BankAmerica: structural changes are keeping recovery sluggish.

BankAmerica: Structural Changes Are Keeping Recovery Sluggish

SAN FRANCISCO -- Long-term structural adjustments in the U.S. economy are preventing a stronger recovery, according to John O. Wilson, chief economist at Bank of America.

Major changes in basic industries are reducing income growth and consumer confidence, Mr. Wilson said. He described the changes as a transition from excesses of the 1980s to a more balanced, pro-growth environment for the 1990s.

No Quick Rebound

Recovery will be "long and ardously slow," wrote Mr. Wilson, a senior vice president of the bank, in the November issue of the bank's Economic & Business Outlook.

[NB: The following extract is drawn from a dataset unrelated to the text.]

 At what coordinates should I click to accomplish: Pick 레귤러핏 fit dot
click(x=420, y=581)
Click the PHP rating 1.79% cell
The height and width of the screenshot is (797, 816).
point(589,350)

The recession is thought to have bottomed out last spring. In the first four quarters of recovery, annualized real growth in gross national product will probably average 1.6%, Mr. Wilson said. Real growth rates after the past seven recoveries averaged 5.2%.

The real rate of growth in the 1990s, forecast at 2.4%, would come primarily from productive investment and increases in labor productivity, Mr. Wilson said. Consumer prices are expected to increase at an average annual rate of 3.7% from 1992 through 1999, he said.

"The extent to which the U.S. economy will expand in the future," Mr. Wilson said, "will be largely determined by policies regarding investment -- in education, research, and development, more modern business plant and equipment, and infrastructure such as transportation, communications systems, and public utilities."

With the labor force changing and consumer confidence teetering, the resiliency of the U.S. economy will depend largely on a "return of confidence to the white-collar workers," he added.